Garfield and Thompson trotted back over to the upturned wreck. After a moment’s hesitation while she considered scaling it herself, Thompson laced her hands together and offered them to Garfield. He placed a foot inside, and Thompson hoisted him up. He clambered awkwardly onto the skyward-facing side panel of the ambulance and was faced with letters, upside down and three feet high—letters scrawled in blood.

He tilted his head. The message resolved. Garfield read it along with several hundred thousand viewers at home— to say nothing of the millions who’d see it that night when the story of the day’s events went national:

 

BE SEEING YOU, COWBOY.

32

 

Michael Hendricks crouched in darkness beside a red-brick foursquare on a quiet suburban street, hidden between its porch and an azalea bush. The night sky was full of stars.
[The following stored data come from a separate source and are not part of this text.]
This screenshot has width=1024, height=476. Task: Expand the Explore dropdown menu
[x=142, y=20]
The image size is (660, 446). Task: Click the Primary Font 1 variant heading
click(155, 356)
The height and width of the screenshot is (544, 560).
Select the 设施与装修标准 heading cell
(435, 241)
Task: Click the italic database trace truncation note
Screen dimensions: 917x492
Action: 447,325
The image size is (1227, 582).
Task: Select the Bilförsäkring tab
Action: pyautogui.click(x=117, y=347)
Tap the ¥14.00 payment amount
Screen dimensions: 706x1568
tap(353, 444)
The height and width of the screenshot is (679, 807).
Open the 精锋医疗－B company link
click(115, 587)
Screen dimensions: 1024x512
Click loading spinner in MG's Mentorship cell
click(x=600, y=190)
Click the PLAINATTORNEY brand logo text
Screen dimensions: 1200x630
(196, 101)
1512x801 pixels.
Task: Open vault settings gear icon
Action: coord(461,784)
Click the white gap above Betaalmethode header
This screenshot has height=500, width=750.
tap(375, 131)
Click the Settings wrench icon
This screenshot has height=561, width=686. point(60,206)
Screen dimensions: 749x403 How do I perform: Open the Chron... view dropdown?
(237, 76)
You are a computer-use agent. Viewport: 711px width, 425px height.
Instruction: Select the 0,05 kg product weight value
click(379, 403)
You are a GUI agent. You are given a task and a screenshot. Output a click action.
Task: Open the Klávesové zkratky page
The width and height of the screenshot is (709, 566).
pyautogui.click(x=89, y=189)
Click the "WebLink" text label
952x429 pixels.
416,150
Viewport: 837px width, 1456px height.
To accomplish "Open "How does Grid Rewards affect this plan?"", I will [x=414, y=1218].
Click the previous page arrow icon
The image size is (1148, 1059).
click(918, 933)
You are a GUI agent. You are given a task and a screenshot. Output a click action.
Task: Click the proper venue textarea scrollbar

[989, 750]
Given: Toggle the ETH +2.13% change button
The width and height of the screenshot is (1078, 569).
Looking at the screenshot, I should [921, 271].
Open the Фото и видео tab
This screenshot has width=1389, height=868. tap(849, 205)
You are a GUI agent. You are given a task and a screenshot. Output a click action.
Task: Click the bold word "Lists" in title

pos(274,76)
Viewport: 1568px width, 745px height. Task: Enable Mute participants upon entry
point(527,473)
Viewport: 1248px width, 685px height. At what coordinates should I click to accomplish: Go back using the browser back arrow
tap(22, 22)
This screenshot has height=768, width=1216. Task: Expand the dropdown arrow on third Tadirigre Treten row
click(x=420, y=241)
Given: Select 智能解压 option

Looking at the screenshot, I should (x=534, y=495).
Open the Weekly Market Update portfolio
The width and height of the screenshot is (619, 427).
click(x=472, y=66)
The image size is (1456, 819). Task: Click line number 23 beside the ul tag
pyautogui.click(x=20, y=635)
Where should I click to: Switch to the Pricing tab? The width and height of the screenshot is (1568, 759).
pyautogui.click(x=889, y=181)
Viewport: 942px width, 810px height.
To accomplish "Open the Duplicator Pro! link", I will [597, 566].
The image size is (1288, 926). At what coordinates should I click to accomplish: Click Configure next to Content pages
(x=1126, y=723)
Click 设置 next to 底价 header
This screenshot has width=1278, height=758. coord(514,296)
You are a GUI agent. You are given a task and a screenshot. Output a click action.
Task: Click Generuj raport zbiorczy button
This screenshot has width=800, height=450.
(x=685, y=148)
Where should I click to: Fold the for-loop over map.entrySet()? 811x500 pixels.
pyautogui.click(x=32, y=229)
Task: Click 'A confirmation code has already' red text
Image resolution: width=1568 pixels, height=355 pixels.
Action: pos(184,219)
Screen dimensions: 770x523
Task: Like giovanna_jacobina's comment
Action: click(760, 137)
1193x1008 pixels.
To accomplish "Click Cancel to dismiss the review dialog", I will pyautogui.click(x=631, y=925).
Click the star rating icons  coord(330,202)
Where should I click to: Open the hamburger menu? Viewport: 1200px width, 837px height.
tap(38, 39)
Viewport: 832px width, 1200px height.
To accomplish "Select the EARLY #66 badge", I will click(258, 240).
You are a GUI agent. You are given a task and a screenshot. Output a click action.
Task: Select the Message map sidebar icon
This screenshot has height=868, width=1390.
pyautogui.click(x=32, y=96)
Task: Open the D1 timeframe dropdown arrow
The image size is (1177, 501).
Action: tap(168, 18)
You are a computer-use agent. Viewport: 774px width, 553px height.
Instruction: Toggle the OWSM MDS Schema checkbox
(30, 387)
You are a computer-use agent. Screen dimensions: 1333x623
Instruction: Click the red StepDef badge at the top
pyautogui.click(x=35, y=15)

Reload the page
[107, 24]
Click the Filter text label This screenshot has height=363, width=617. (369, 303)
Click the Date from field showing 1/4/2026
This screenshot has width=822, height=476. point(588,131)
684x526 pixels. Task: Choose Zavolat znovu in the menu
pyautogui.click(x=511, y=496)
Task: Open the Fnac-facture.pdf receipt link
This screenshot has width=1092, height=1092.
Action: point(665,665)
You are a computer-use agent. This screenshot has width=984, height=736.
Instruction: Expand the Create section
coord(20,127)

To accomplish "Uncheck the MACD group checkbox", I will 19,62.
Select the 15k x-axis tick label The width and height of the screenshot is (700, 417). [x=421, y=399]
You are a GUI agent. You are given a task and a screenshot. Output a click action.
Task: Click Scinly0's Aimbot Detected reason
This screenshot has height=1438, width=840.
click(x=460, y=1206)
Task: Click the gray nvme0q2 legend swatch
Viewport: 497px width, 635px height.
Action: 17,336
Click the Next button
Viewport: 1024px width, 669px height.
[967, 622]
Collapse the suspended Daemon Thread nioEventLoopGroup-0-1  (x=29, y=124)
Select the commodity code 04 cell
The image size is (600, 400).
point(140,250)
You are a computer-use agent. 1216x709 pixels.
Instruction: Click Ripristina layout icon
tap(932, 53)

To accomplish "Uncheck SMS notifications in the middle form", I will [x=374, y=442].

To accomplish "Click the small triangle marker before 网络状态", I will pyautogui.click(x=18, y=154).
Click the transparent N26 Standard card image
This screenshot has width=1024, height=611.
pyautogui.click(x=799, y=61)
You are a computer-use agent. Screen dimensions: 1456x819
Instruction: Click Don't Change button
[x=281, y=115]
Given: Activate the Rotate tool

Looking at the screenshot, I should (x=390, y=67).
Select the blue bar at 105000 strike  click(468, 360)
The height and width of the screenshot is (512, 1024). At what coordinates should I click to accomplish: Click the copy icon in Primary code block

The air had taken on the sort of chill that always struck Hendricks as summer’s death knell. His breath plumed. His muscles ached. His shoulder throbbed dully in time with his heartbeat.

The metal cover on the outdoor electrical outlet clacked loudly when he opened it. He winced and glanced toward the window to his left. But no one inside noticed. The children suggested by the swing set out back had long since gone to bed. The couple who owned the place were glued to CNN, which was broadcasting helicopter footage of the message left for him in blood. But although it held their interest, it was nothing for them to worry about. It had happened almost four hundred miles away.

Once the call about the ambulance came in, the Feds were forced to reallocate their resources to search both the hotel and the neighborhood surrounding the crash site, which left local PD and Pendleton’s security in charge of wrangling the frightened casino patrons. It was easy enough to slip past the barricades.

Hendricks knew he’d be likelier to escape suspicion if he weren’t traveling alone, so he’d cozied up to an octogenarian gambler who’d been separated from the rest of her senior-center tour group. He bummed a Windbreaker from a kind stranger on her behalf, which, once zipped, hid her neon-yellow Gamblin’ Grannies T-shirt. She was grateful for it, because the temperature was dropping, but when he offered to help her find her friends, she balked.